Patent infringement may be defined as unauthorized making, using, offering for sell, selling or importing any patented invention during term of the invention according to 35 U.S.C 271. Infringement is determined primarily by the language of the CLAIMS.
Patent claims may be represented as a number of expressions followed by a patent description in a technical manner. The claim plays an important role in both during prosecution and litigation. Claim may be of following types
Independent claim, which stand as its own.
Dependent claim defined as single claim or on several claims and generally express particular embodiments as fallback positions.
According to the terms what they claim it may be a product, process, use and or method of treatment. Some special type of claims like Jepson, Markush, Means- plus-function, Omnibus, Product-by-process, Swiss type claim exist according to various scientist representing various technical ground.
By considering the claim constructed in a patent the study for infringement is carried out, which may be of mainly two types
Literal infringement and
Doctrines of equivalent
Literal infringement
Literal infringement exists when each claim limitation is met literally by the accused product. It basically requires two-part inquiry for any type of patent i.e.
The interpetation of the meaning of the claim i.e. the scope/extent of the claim and or
Whether any other patent has infringed the claimed invention
To examine the literal infringement one must go through the claims, specification, prosecution history and prior or search art.
Doctrines of equivalent
The doctrine of equivalents is an alternative theory of infringement available to a patentee.

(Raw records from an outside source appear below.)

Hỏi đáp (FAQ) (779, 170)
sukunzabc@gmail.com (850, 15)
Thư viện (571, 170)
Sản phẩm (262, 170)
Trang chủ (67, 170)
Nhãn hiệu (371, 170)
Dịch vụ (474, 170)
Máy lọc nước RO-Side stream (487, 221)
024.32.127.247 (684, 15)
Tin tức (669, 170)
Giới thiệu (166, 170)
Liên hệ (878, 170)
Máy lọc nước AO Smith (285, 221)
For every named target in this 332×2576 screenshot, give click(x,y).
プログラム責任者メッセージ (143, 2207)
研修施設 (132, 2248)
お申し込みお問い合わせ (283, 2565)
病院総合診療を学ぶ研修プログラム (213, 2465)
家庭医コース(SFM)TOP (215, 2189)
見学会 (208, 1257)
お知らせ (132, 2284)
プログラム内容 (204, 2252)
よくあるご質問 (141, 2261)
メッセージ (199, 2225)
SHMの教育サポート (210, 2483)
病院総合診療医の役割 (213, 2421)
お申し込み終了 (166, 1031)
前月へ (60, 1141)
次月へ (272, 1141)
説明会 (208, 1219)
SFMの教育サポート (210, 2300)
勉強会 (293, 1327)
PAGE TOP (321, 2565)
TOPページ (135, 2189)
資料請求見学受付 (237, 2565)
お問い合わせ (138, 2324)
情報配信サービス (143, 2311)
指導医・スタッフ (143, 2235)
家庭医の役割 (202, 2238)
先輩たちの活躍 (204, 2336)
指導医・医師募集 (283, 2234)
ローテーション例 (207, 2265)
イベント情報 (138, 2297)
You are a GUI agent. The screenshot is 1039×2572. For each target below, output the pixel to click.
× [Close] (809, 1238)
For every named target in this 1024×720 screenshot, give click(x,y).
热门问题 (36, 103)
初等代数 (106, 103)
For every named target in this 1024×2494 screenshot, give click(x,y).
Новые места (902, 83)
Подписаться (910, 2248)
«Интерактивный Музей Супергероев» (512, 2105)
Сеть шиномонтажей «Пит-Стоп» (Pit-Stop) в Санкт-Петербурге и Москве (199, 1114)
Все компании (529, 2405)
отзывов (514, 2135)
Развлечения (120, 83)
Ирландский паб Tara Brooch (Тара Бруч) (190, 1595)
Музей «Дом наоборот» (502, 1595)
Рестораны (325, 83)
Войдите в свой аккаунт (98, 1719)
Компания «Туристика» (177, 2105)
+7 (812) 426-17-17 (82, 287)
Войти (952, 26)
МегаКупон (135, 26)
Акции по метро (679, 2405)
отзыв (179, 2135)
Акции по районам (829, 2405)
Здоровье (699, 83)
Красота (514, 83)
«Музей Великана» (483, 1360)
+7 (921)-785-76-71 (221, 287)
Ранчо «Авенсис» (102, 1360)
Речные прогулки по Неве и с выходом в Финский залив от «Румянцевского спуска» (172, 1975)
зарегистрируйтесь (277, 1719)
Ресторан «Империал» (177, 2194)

The doctrine may expand a patent claim beyond its literal scope of coverage to encompass an accused product that does not literally infringe. To examine patent infringement through doctrine of equivalent, one must examine whether the infringed device performed substantially same function or work in same way or to obtain the same result.
The doctrine is based on the idea that an infringer should not be permitted to escape liability by merely changing insubstantial details of an invention while retaining the essential identity of the invention.
The doctrine of equivalent is analyzed in two basic rules, i.e.
The Tripartite Identity Test
A patentee may invoke [the doctrine of equivalents] to proceed against the producer of a device ‘if it performs substantially the same function in substantially the same way to obtain the same result.
The All-Element Rule
The doctrine of equivalents must be applied to individual elements of a patent claim, not to the invention as a whole.
Further according to the act constituting the patent infringement it again divided into 3 types,
Direct infringement
Active inducement and
Contributory infringement
Direct infringement
The typical case of infringement directly commited by an individual. The individual who actually does the making, using, selling, offering for sell or importing is a direct infringer.
Active inducement
This type of infringement comprises to all whoever actively induces the infringement in a patent is liable for a patent infringement. Acts by encouraging another person to infringe i.e. by hiring someone to commit acts that constitute infringement or by supplying instructions teaching how to infringe.
Contributory infringement
Contributory infringement occurs when any person or company sells, offer to sell or import a component of patented article, a components that contributes the material part of the invention or by knowing that the part is for use with the patented invention.